**TEXT PASSAGE:**
Background information
- Born: 10 May 1958 (age 68) Cape Town, South Africa
- Genres: Jazz
- Occupation: Musician
- Instruments: Trumpet, flugelhorn

= Claude Deppa =

South African jazz trumpeter (born 1958)

Claude Deppa (born 10 May 1958) is a South African jazz trumpeter born in Cape Town, South Africa, probably best known for his work with the Brotherhood of Breath and Carla Bley.

==Early life==
Claude Deppa was born in Cape Town, South Africa, and moved with his family to England in 1974. Having learned drums as a child, he focused on trumpet and the flugelhorn when at secondary school in the UK.

== Music career ==
Deppa began his professional career as a member of Dave Holdsworth’s quartet and also played with a band led by Johnny Mbizo Dyani. He was a founding member of the Jazz Warriors in London. He joined Grand Union Orchestra in 1984 and has been a prominent member of the group led by Tony Haynes for over 30 years.

Deppa has played and recorded with a wide variety of international jazz talent, including Art Blakey, Carla Bley’s big band, Chris McGregor’s Brotherhood Of Breath, Miriam Makeba, Louis Moholo, Evan Parker, Courtney Pine’s Jazz Warriors, and Andy Sheppard’s Big Co-Motion.

As bandleader, Deppa has performed with, directed and composed for African Jazz Explosion, Horns Unlimited and Five Funky Fellas. Together with saxophonist Clare Hirst, Deppa performs and composes for the Deppa Hirst Band, who have appeared live at jazz festivals in Marlborough, Ipswich and Swanage.

**MATERIAL PROVIDED:**
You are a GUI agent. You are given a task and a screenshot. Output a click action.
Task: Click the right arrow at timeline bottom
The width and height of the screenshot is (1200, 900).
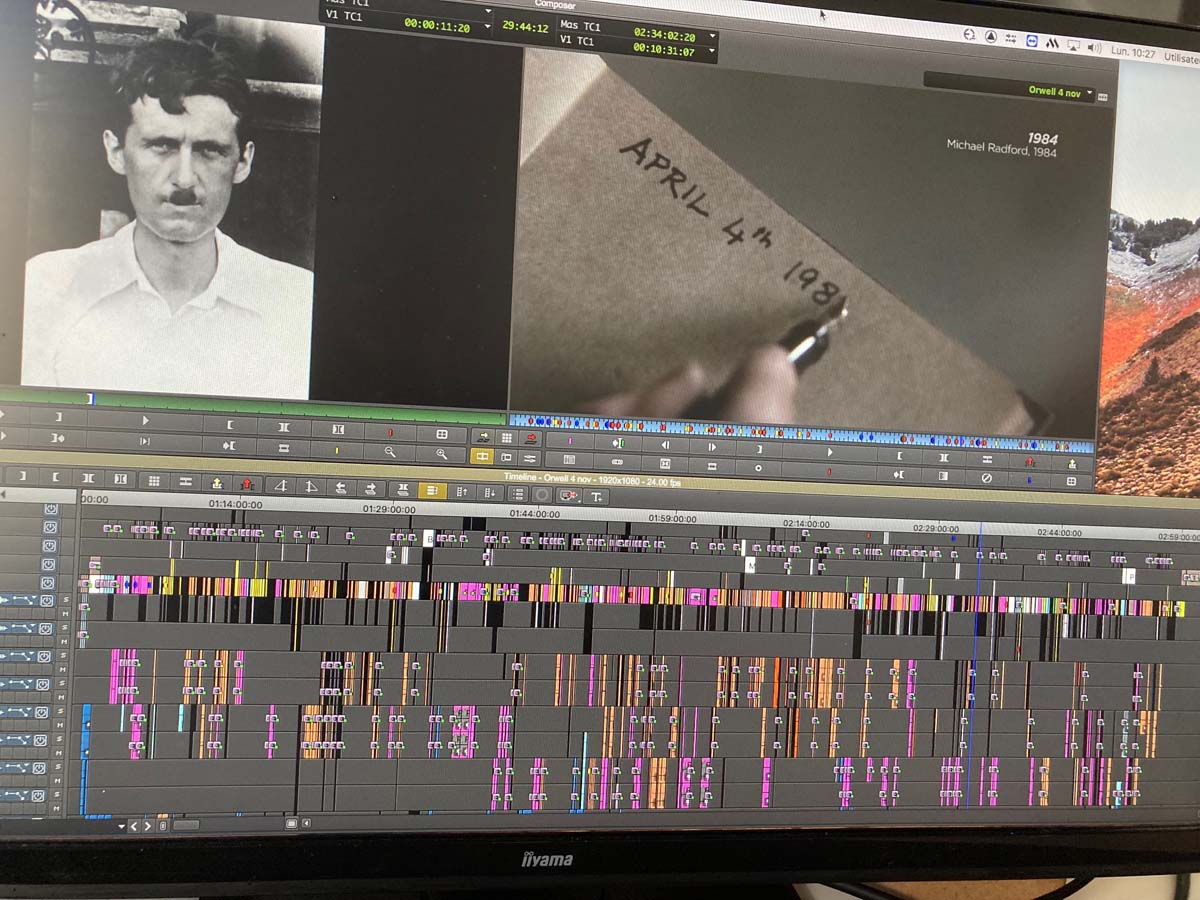pos(147,826)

**TASK DESCRIPTION:** According to the Claude Deppa text, which group did Deppa join in 1984? The data that comes after the text is separate material unrelated to it.

**RESPONSE:** He joined Grand Union Orchestra in 1984.